◆ Your objective
Which lines make up the answer? Those from the line with "Click the condition_variable" through the end of the data; reproduce them exactly.

◆ Data for this task
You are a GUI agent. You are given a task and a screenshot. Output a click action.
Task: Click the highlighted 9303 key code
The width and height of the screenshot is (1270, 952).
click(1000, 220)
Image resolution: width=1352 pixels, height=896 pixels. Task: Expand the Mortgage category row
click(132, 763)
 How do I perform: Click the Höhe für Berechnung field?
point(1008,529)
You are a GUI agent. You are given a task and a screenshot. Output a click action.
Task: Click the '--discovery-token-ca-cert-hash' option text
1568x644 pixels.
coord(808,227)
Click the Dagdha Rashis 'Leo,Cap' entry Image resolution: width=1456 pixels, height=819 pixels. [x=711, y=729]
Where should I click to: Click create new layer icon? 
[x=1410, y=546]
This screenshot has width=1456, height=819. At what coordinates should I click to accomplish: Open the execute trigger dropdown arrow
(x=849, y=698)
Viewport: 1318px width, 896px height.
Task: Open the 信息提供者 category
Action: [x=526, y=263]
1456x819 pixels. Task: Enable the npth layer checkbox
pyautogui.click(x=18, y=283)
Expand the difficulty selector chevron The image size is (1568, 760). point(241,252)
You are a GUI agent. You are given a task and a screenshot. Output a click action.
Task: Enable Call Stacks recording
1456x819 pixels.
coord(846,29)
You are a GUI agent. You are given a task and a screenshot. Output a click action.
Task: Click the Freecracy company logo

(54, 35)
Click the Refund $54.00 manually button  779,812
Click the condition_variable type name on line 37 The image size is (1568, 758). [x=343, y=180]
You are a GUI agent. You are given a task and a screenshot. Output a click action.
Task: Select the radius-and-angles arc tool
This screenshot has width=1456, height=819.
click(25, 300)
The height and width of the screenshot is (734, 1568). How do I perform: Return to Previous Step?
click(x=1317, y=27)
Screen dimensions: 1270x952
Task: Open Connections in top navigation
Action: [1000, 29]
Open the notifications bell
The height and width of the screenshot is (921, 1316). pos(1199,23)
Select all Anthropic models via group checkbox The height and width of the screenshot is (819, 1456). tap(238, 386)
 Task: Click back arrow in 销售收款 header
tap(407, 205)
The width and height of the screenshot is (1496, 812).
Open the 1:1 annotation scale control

◆ Solution to this exercise
Click the condition_variable type name on line 37 The image size is (1568, 758). [x=343, y=180]
You are a GUI agent. You are given a task and a screenshot. Output a click action.
Task: Select the radius-and-angles arc tool
This screenshot has width=1456, height=819.
click(25, 300)
The height and width of the screenshot is (734, 1568). How do I perform: Return to Previous Step?
click(x=1317, y=27)
Screen dimensions: 1270x952
Task: Open Connections in top navigation
Action: [1000, 29]
Open the notifications bell
The height and width of the screenshot is (921, 1316). pos(1199,23)
Select all Anthropic models via group checkbox The height and width of the screenshot is (819, 1456). tap(238, 386)
 Task: Click back arrow in 销售收款 header
tap(407, 205)
The width and height of the screenshot is (1496, 812).
Open the 1:1 annotation scale control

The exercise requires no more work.